17. UNC-Chapel Hill's Diversifying Psychology Weekend: March 26-28, 2020

The UNC Diversifying Psychology Weekend is an opportunity for talented ethnic/racial minority undergraduates and recent college graduates invested in pursuing doctoral-level training in clinical and/or developmental psychology. The program will include seminars, panel discussions, and workshops on the various components of a graduate school application (e.g., personal statement, vita) with the aim of assisting students in developing a competitive application. Students will have the opportunity to meet with UNC clinical and developmental psychology doctoral students and faculty in both formal (e.g., seminars) and informal settings. Additionally, students will get an introduction to the UNC programs in clinical and developmental psychology, as well as to graduate training in psychology more broadly. Travel, housing, and meals are provided for all attendees. The application deadline is December 16, 2019Find more information and complete the application. See more information on the UNC Clinical Psychology Program, the UNC Developmental Psychology Program, and the joint training program across the 6 Psychology Programs.

Also, be sure to check out Psychology Undergrad Advising's list of Diversity in Psychology Programs!

Jobs/Internship Opportunities

IMPORTANT: Organizations listed below are not necessarily affiliated with or endorsed by the Department of Psychology or Psychology Undergraduate Advising. Please exercise the same discretion you would in viewing any other source.

18. The Lazarus Project Internship and Practicum Opportunities

The Lazarus Project is currently offering paid practicum and internship placements for those interested in the psychology field.
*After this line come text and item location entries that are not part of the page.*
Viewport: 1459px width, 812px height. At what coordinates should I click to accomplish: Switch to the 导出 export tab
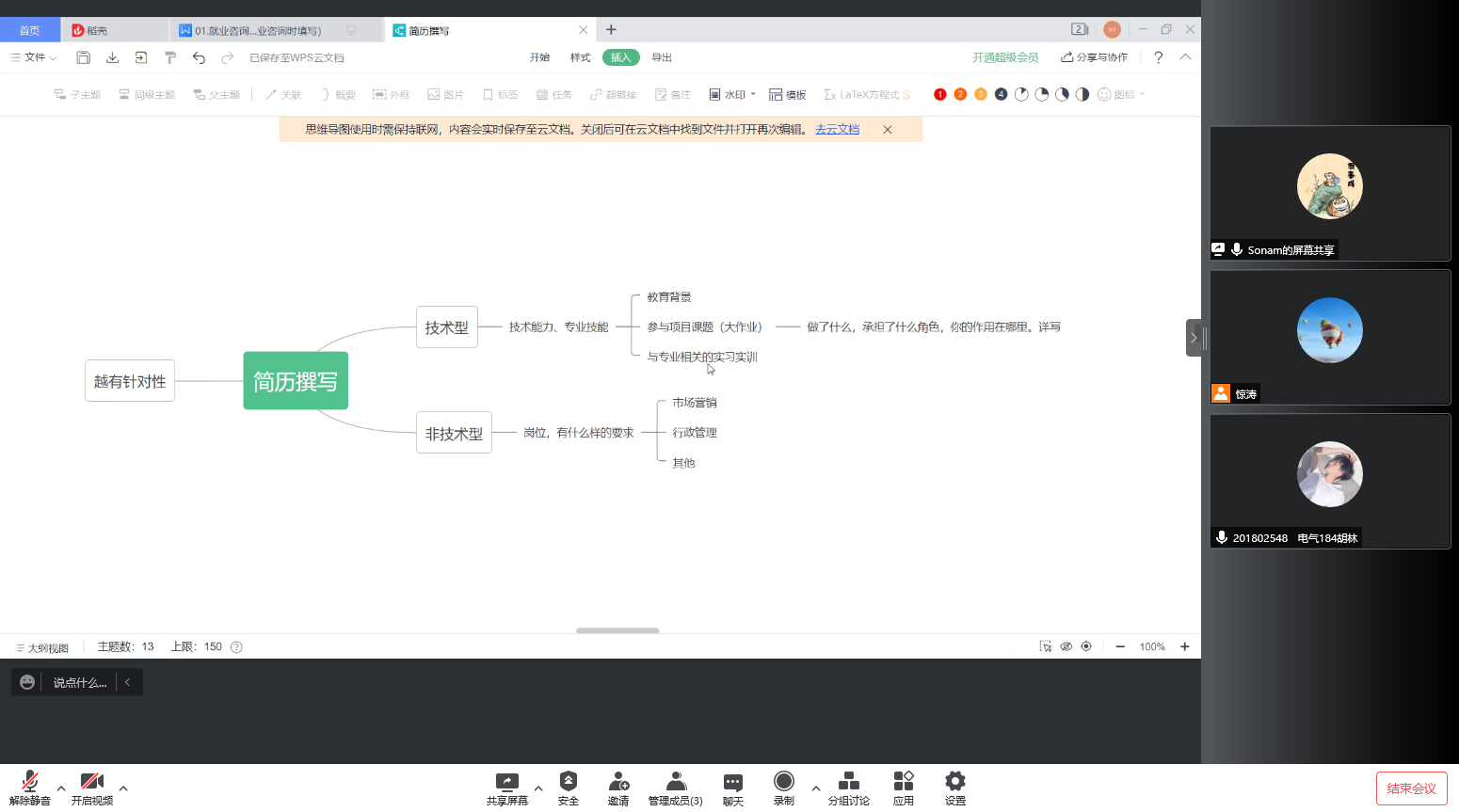[662, 57]
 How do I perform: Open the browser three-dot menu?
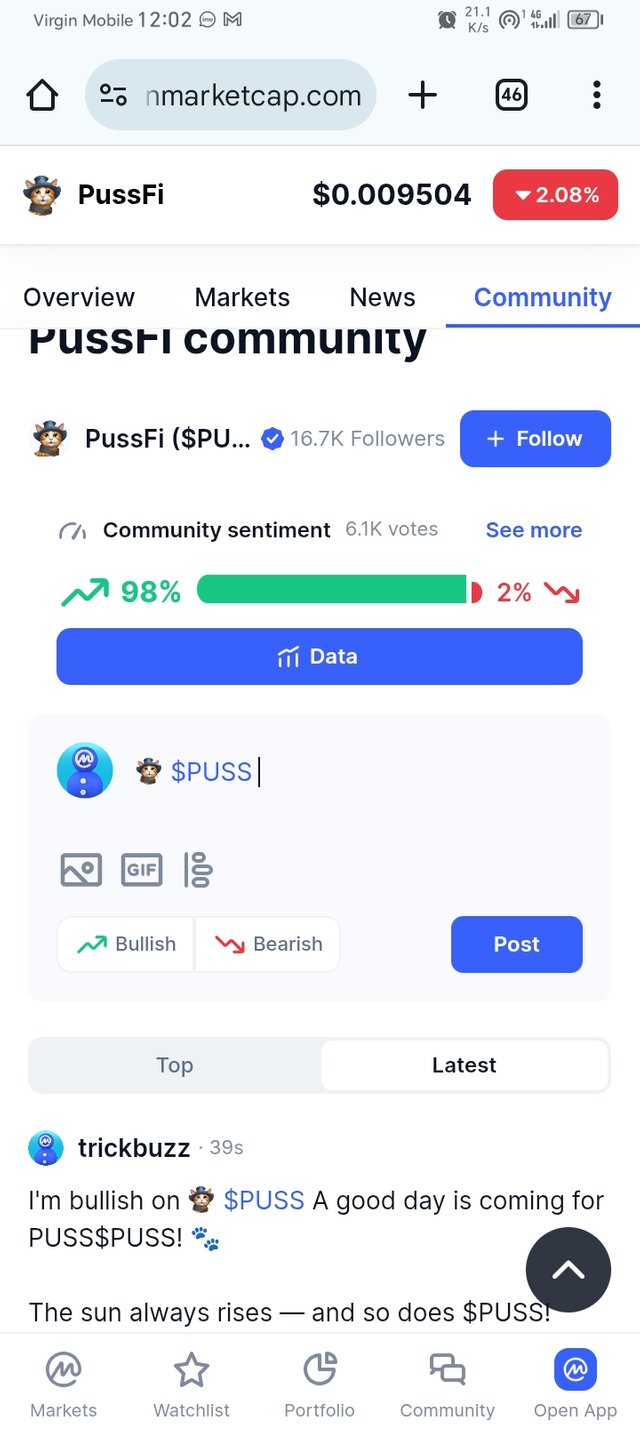(596, 96)
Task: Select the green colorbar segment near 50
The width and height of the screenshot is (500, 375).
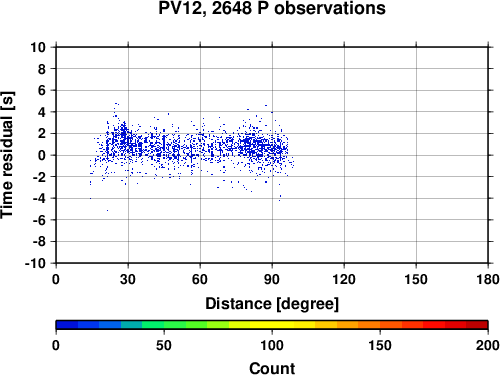Action: coord(164,325)
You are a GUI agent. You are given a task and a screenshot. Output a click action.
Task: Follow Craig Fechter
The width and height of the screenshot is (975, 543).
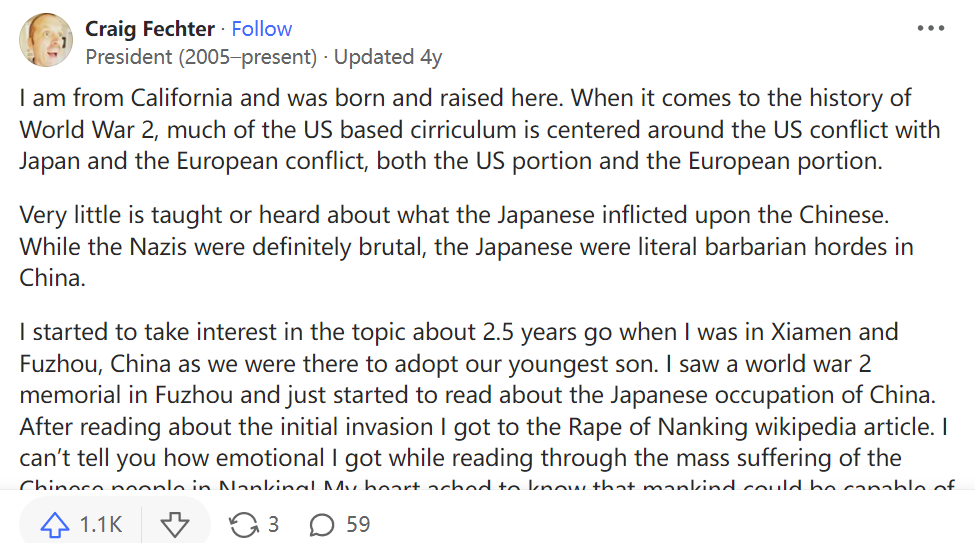click(x=262, y=29)
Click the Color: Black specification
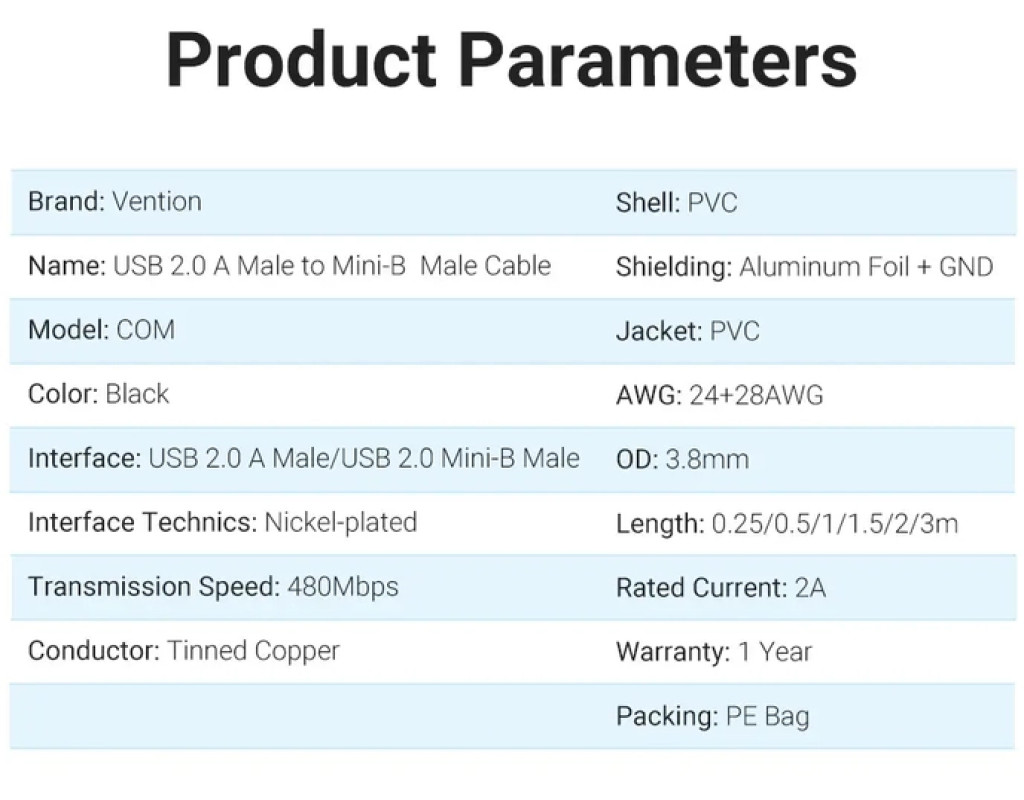This screenshot has height=800, width=1024. (98, 394)
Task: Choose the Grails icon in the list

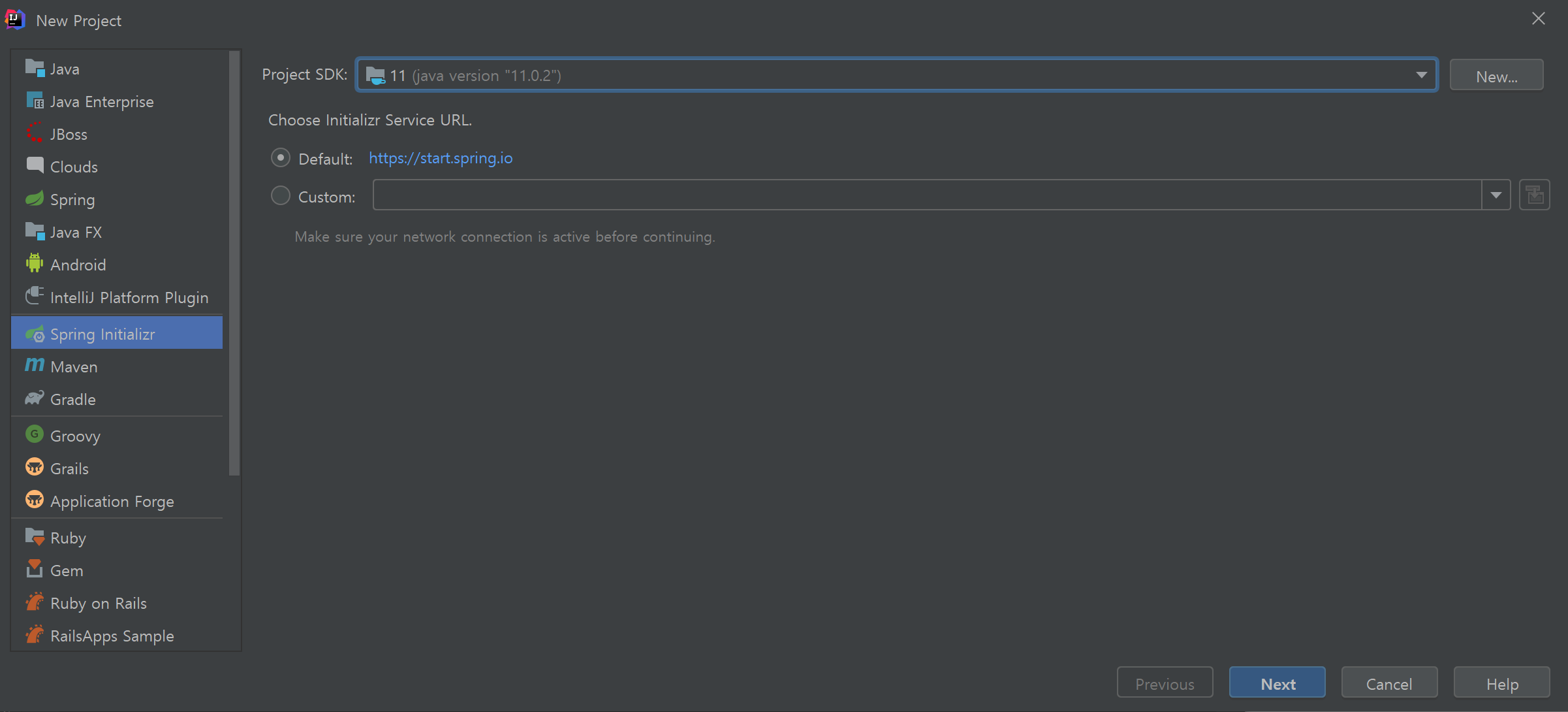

The Lazarus Project is a center-based program offering ABA services to children with ASD located in Plymouth and Mendota Heights. Employment is also available. Send your resumes to Kate Schroeder at kate@lazarusprojectmn.org or call 763-519-1197 with any questions.

19. Youth Advocate FT Position- OutFront Minnesota

Educational Equity means finding what every student needs to be successful - academically, socio-emotionally, and everything-in-between- and getting it for them. The process is complex, dynamic, and on-going: owning flaws and biases, engaging in courageous conversations to challenge prejudice and discrimination, creating environments where students feel safe to share what they need, and breaking down any systems that are creating barriers. To see more information about the position (and internship positions!), see the website.